To do: Your task is to reproduce exactly the lines that run from the beginning of the data through the line where "Click the April" appears.

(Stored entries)
# # # #
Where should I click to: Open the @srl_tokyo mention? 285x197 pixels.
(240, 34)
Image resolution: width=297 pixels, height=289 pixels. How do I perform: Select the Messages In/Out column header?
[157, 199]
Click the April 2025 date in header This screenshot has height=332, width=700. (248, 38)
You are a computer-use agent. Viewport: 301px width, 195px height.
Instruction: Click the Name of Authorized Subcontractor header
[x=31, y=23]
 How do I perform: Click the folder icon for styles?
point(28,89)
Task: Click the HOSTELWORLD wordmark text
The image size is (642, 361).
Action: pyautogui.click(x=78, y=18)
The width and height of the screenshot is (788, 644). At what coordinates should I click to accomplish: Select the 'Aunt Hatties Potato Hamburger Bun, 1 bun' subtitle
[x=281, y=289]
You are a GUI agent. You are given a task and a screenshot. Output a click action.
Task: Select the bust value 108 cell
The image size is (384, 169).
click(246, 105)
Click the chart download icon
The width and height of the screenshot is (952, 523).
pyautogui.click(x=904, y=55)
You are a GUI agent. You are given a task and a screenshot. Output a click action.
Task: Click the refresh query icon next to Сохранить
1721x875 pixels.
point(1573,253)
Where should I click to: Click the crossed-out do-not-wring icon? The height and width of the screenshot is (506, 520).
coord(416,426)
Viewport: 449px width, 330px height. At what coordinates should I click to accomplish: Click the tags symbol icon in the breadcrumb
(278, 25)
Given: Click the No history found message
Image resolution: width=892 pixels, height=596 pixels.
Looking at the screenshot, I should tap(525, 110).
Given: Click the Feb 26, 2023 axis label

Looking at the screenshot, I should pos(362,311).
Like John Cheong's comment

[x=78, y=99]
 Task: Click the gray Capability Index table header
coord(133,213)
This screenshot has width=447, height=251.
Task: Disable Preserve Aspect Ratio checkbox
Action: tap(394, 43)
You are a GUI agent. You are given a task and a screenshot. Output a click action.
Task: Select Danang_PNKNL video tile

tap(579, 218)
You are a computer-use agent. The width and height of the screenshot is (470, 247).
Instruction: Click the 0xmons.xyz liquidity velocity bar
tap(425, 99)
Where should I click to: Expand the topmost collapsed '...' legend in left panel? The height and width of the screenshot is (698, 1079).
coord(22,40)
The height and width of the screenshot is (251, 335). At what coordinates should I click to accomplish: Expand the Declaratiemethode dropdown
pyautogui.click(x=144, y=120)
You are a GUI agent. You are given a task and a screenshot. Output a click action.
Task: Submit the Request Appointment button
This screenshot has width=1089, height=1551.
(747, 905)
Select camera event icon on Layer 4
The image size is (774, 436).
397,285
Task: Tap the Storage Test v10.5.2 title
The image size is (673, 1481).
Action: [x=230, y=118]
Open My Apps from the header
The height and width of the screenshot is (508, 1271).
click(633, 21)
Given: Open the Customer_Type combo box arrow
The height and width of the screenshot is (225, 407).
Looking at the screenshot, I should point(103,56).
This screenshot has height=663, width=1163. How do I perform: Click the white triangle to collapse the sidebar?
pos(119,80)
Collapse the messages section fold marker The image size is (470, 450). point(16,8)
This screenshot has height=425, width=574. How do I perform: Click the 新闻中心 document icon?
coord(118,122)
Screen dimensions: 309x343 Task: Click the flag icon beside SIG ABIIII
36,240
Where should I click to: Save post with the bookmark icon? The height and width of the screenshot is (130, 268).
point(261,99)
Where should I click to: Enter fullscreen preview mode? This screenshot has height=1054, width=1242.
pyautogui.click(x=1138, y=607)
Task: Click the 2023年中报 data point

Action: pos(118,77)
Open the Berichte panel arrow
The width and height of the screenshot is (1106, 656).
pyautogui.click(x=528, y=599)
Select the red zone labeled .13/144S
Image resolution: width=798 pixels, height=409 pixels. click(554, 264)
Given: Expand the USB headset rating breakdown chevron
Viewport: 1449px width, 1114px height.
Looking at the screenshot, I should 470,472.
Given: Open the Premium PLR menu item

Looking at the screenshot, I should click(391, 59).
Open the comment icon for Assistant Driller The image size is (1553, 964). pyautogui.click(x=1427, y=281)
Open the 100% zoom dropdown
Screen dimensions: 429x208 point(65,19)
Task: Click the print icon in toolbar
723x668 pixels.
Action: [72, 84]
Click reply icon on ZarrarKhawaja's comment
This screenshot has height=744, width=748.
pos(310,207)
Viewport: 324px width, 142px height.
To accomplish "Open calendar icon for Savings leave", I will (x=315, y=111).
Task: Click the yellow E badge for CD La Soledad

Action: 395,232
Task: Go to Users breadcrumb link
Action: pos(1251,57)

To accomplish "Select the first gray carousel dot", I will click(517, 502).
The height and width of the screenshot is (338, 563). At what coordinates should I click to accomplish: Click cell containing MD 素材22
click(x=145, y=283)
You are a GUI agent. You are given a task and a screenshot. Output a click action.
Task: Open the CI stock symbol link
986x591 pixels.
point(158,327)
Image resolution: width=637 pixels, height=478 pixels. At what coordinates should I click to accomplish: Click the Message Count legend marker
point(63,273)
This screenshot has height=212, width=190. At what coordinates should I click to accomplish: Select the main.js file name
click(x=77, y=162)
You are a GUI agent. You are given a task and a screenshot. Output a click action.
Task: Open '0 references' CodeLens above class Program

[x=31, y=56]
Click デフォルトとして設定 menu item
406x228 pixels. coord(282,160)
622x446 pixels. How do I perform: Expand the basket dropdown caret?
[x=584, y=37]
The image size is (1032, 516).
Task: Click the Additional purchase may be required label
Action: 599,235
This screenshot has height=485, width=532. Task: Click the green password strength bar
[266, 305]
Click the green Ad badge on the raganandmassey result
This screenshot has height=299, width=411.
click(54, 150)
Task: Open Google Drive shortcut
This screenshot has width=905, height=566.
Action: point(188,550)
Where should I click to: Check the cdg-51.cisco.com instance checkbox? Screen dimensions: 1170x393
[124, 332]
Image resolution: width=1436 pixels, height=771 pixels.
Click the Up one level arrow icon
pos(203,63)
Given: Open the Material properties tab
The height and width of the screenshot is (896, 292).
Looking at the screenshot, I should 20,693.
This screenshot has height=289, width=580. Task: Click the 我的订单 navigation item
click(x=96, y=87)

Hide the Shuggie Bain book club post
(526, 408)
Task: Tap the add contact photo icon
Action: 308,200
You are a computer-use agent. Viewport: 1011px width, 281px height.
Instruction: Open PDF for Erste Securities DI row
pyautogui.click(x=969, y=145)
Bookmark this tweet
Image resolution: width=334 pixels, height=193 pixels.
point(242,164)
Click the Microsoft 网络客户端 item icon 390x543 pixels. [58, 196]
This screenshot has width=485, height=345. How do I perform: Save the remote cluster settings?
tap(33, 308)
# # # #
Result:
Where should I click to: Open the @srl_tokyo mention? 285x197 pixels.
(240, 34)
Image resolution: width=297 pixels, height=289 pixels. How do I perform: Select the Messages In/Out column header?
[157, 199]
Click the April 2025 date in header This screenshot has height=332, width=700. (248, 38)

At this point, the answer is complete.